Jan. 7—WILLMAR — The last day of operation for the Indoor Gun Range at the Willmar City Auditorium will be Feb. 14, as planned. The Willmar City Council unanimously denied a request to keep the facility open through the end of March, citing safety concerns, questions about the agreement with the Willmar Indoor Pistol and Rifle Club, and liability of continuing to operate the facility knowing it is not in compliance.
"Knowing we are in violation and continuing with an open facility that is in violation after having discussions at the council table multiple times, I think that sets a bad precedent," said Councilor Andrew Plowman. "Although I would like to see the facility remain open — that is personally what I want — I don't think that is a smart idea."
The violation pertains to the lead levels in the range, caused by the ammunition used by shooters. The federal standard says lead levels must not be higher than 10 micrograms per square foot for a facility that allows children under the age of 6 to enter. While children are not allowed in the range, they are allowed in other places in the auditorium, such as the public lobby and restrooms, where lead from the range might be located.

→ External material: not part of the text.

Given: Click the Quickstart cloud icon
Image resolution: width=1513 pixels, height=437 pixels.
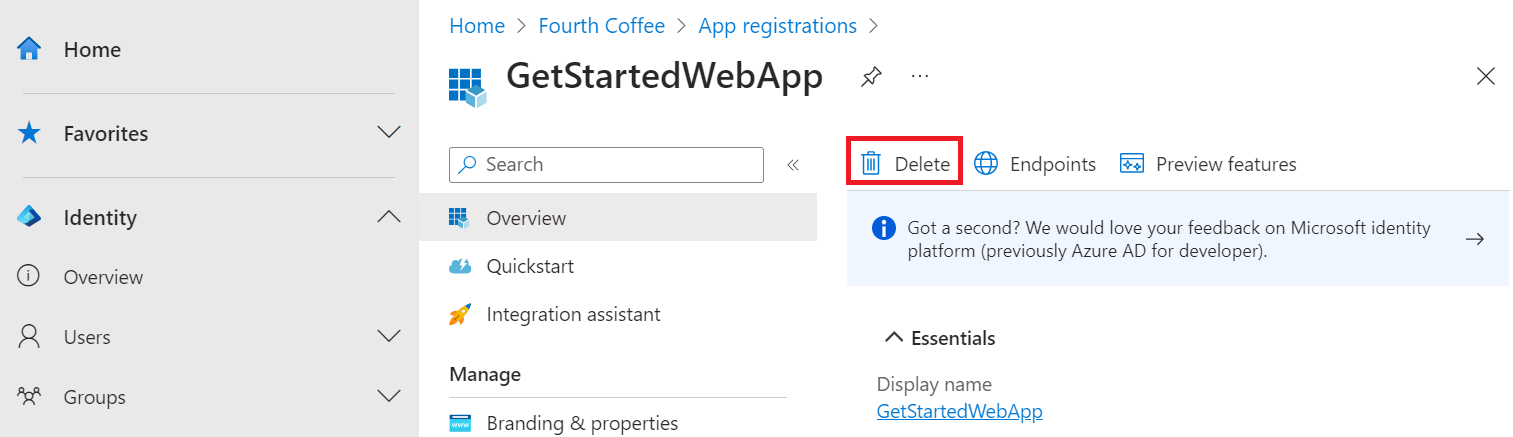Looking at the screenshot, I should [460, 267].
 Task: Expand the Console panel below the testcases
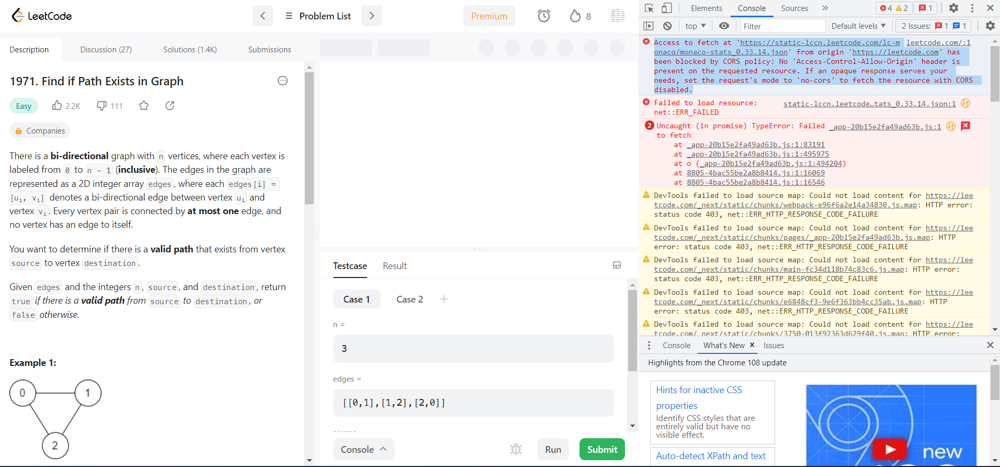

Usually the indoor gun range goes through an annual deep cleaning to lower the lead levels. However the 10 micrograms standard has been near impossible for the city to reach, even after several cleaning attempts. The deep cleaning also hasn't taken place since 2019, due to the range being closed for most of 2020 because of the pandemic. It wasn't cleaned in 2021.
"Since 2020, we've been in violation," said City Administrator Leslie Valiant.
The council decided in November 2021 to close the range permanently, after a 90-day notice. Then in November, Gary Peterson, owner of Minnesota Gun Class, asked the city to keep the range open for six additional weeks.
Peterson wants to open a private indoor range for his business in the Willmar Industrial Park, but the city's current zoning ordinance doesn't allow for indoor gun ranges. Until that ordinance is updated, there will be no indoor range facilities for instructors such as Peterson to use through the rest of the winter.
The Willmar Parks and Recreation Board recommended the council approve the extension requested by Peterson. The council decided otherwise.
Instead, the council members requested city staff try to speed up the process to change the zoning ordinance, which could allow Peterson to open his private range sooner.
"We have smart people, and I know we have staff that is definitely capable of finding a way," Plowman said.
However, the city's process requires several meetings, approvals and public hearings before an ordinance can be amended.
"You'll probably see it at the beginning of March," said Justice Walker, city planning and development director. "That is the fastest that it will go through."